WRITTEN INSTRUCTION: Reproduce every one of the records below verbatim, keeping each line in its original order.

MATERIAL FOR THIS EXERCISE:
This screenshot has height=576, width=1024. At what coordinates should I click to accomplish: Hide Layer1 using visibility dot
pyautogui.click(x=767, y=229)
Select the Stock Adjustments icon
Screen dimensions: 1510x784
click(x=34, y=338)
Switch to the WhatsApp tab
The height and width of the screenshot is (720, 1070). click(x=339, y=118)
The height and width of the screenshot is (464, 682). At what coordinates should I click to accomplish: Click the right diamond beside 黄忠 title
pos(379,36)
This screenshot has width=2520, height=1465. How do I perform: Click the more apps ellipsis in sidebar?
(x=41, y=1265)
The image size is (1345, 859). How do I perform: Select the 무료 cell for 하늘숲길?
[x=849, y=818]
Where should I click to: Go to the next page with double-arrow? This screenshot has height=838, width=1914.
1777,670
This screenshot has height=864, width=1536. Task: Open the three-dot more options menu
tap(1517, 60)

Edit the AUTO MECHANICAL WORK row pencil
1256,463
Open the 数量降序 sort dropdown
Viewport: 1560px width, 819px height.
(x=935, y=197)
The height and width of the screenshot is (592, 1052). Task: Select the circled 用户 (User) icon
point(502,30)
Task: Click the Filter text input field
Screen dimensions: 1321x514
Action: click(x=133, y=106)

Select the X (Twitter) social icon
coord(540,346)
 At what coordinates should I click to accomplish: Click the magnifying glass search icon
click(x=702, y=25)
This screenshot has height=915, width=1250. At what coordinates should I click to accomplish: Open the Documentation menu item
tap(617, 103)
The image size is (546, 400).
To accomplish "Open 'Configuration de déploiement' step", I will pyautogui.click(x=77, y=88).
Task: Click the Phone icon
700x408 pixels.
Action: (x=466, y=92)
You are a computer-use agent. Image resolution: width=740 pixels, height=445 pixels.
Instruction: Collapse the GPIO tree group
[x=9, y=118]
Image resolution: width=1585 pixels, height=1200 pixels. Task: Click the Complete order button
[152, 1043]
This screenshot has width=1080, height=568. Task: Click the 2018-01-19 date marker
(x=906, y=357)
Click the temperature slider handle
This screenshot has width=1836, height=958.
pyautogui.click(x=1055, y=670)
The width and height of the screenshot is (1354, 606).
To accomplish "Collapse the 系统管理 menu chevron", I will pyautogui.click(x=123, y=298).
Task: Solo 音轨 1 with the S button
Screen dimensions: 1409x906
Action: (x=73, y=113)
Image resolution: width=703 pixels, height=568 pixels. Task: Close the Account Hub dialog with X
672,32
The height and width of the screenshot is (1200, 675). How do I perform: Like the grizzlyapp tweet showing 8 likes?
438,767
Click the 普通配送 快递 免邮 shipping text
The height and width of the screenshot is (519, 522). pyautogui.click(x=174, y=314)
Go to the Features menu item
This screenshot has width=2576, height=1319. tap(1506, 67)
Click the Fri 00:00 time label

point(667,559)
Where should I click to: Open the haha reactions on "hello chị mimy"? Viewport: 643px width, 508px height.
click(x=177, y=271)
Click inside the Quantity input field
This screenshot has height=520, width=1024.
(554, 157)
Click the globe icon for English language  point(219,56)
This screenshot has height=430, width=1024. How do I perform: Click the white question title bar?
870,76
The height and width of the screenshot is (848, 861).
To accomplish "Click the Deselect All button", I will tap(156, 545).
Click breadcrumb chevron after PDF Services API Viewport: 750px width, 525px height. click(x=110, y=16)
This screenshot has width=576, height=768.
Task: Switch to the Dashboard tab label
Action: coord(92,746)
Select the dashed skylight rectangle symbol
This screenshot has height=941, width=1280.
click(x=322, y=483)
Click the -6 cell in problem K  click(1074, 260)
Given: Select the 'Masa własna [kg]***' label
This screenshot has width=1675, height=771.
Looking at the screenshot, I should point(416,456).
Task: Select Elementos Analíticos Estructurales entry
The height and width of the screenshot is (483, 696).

RESULT:
This screenshot has height=576, width=1024. At what coordinates should I click to accomplish: Hide Layer1 using visibility dot
pyautogui.click(x=767, y=229)
Select the Stock Adjustments icon
Screen dimensions: 1510x784
click(x=34, y=338)
Switch to the WhatsApp tab
The height and width of the screenshot is (720, 1070). click(x=339, y=118)
The height and width of the screenshot is (464, 682). At what coordinates should I click to accomplish: Click the right diamond beside 黄忠 title
pos(379,36)
This screenshot has width=2520, height=1465. How do I perform: Click the more apps ellipsis in sidebar?
(x=41, y=1265)
The image size is (1345, 859). How do I perform: Select the 무료 cell for 하늘숲길?
[x=849, y=818]
Where should I click to: Go to the next page with double-arrow? This screenshot has height=838, width=1914.
1777,670
This screenshot has height=864, width=1536. Task: Open the three-dot more options menu
tap(1517, 60)

Edit the AUTO MECHANICAL WORK row pencil
1256,463
Open the 数量降序 sort dropdown
Viewport: 1560px width, 819px height.
(x=935, y=197)
The height and width of the screenshot is (592, 1052). Task: Select the circled 用户 (User) icon
point(502,30)
Task: Click the Filter text input field
Screen dimensions: 1321x514
Action: click(x=133, y=106)

Select the X (Twitter) social icon
coord(540,346)
 At what coordinates should I click to accomplish: Click the magnifying glass search icon
click(x=702, y=25)
This screenshot has height=915, width=1250. At what coordinates should I click to accomplish: Open the Documentation menu item
tap(617, 103)
The image size is (546, 400).
To accomplish "Open 'Configuration de déploiement' step", I will pyautogui.click(x=77, y=88).
Task: Click the Phone icon
700x408 pixels.
Action: (x=466, y=92)
You are a computer-use agent. Image resolution: width=740 pixels, height=445 pixels.
Instruction: Collapse the GPIO tree group
[x=9, y=118]
Image resolution: width=1585 pixels, height=1200 pixels. Task: Click the Complete order button
[152, 1043]
This screenshot has width=1080, height=568. Task: Click the 2018-01-19 date marker
(x=906, y=357)
Click the temperature slider handle
This screenshot has width=1836, height=958.
pyautogui.click(x=1055, y=670)
The width and height of the screenshot is (1354, 606).
To accomplish "Collapse the 系统管理 menu chevron", I will pyautogui.click(x=123, y=298).
Task: Solo 音轨 1 with the S button
Screen dimensions: 1409x906
Action: (x=73, y=113)
Image resolution: width=703 pixels, height=568 pixels. Task: Close the Account Hub dialog with X
672,32
The height and width of the screenshot is (1200, 675). How do I perform: Like the grizzlyapp tweet showing 8 likes?
438,767
Click the 普通配送 快递 免邮 shipping text
The height and width of the screenshot is (519, 522). pyautogui.click(x=174, y=314)
Go to the Features menu item
This screenshot has width=2576, height=1319. tap(1506, 67)
Click the Fri 00:00 time label

point(667,559)
Where should I click to: Open the haha reactions on "hello chị mimy"? Viewport: 643px width, 508px height.
click(x=177, y=271)
Click inside the Quantity input field
This screenshot has height=520, width=1024.
(554, 157)
Click the globe icon for English language  point(219,56)
This screenshot has height=430, width=1024. How do I perform: Click the white question title bar?
870,76
The height and width of the screenshot is (848, 861).
To accomplish "Click the Deselect All button", I will tap(156, 545).
Click breadcrumb chevron after PDF Services API Viewport: 750px width, 525px height. click(x=110, y=16)
This screenshot has width=576, height=768.
Task: Switch to the Dashboard tab label
Action: coord(92,746)
Select the dashed skylight rectangle symbol
This screenshot has height=941, width=1280.
click(x=322, y=483)
Click the -6 cell in problem K  click(1074, 260)
Given: Select the 'Masa własna [kg]***' label
This screenshot has width=1675, height=771.
Looking at the screenshot, I should point(416,456).
Task: Select Elementos Analíticos Estructurales entry
The height and width of the screenshot is (483, 696).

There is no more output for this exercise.